We measure novelty in degrees (angles on the sphere).

If you prefer correlations:

\langle x, y \rangle = \cos(\theta),

so angle and correlation are directly related.

For reference:

$60^\circ \approx 0.5$ correlation
$90^\circ = 0$ correlation
smaller angles → higher correlation

So the 0.5 correlation threshold used in the competition corresponds to roughly 60° separation.

A gap of $10^\circ$ – $15^\circ$ therefore represents a meaningful change in correlation — especially near this operating range.

What this means in practice

This gives a clear operational takeaway:

City space is conservative.

If two signals look close in city space, they are very likely close in full signal space.
If they look far in city space, they are even farther apart in reality.

So compression does not just reduce information — it systematically shrinks similarity.

Why does this happen?

To understand this, we return to the geometry from the previous post.

Let $X = (x_1,\dots,x_N)$ and $Y = (y_1,\dots,y_N)$ be two signals, with $x_t,y_t \in S^M$ .

Define:

average similarity:
$D_N = \frac1N\sum_{t=1}^N \langle x_t,y_t\rangle$
compressed similarity:
$C_N = \left\langle \frac{\bar x}{\|\bar x\|}, \frac{\bar y}{\|\bar y\|} \right\rangle$

where

\bar x = \frac1N\sum x_t, \qquad \bar y = \frac1N\sum y_t.

What’s the difference?

$D_N$ measures average, time-local agreement
$C_N$ measures agreement of persistent directions

Compression removes:

temporal variation
regime shifts
rotating structure

and keeps only the stable component.

A useful identity

We have:

\langle \bar x,\bar y\rangle = \frac{1}{N^2}\sum_{i,j}\langle x_i,y_j\rangle

So compression replaces:

the diagonal average (matched times)

with

the full cross-average (all pairs)

This dilutes time-specific alignment.

A stylized mathematical result

There is no universal inequality between $C_N$ and $D_N$ .

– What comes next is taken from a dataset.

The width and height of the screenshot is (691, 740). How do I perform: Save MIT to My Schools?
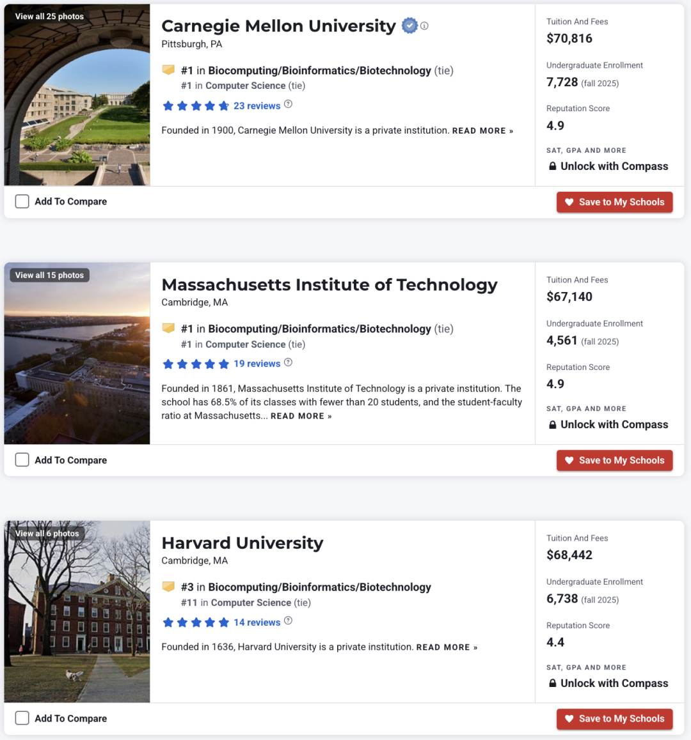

However, in a natural probabilistic model, we can explain the observed effect.

Suppose:

x_t = \mu_x + \varepsilon_t, \qquad y_t = \mu_y + \eta_t

where:

$\mu_x, \mu_y$ are persistent components
$\varepsilon_t, \eta_t$ are zero-mean fluctuations

Then:

D_N \approx \langle \mu_x,\mu_y\rangle + \mathbb E[\langle \varepsilon_t,\eta_t\rangle]

C_N \approx \frac{\langle \mu_x,\mu_y\rangle}{\|\mu_x\|\,\|\mu_y\|}

So:

$D_N$ captures persistent + transient similarity
$C_N$ captures persistent similarity only

Key implication

If time-local covariance is significant, then:

C_N < D_N

for large $N$ .

Interpretation

This matches exactly what we see in practice:

signals often co-move at the same time (shared exposures, short-term factors)
but their long-run average directions are weaker or partially cancel

So:

Compression removes transient agreement and reveals only stable structure.

Final takeaway

Cities are compressed signals — and compression makes signals look more different than they really are.

This is precisely why city-space works so well:

it is computationally simple
it preserves persistent structure
and it provides a conservative test for novelty

If your signal is sufficiently novel in city space, there is even more room in full signal space.

Looking ahead

This raises interesting questions:

Can we characterize exactly when compression preserves similarity?
Can we design better “cities” that retain more structure?
What does this imply for portfolio construction?

But for now, the message is simple:

Compression is not neutral — it reshapes geometry in a useful way.

Closing thought

What looks like a limitation — compressing rich signals into a single point — turns out to be a feature.

Compression strips away time-local noise and exposes what actually persists. In doing so, it reshapes geometry in a way that is both mathematically subtle and operationally useful: it makes similarity harder to fake and novelty easier to detect.

Cities are not just a proxy. They are a filter.

And if your signal is truly novel, it will survive that filter.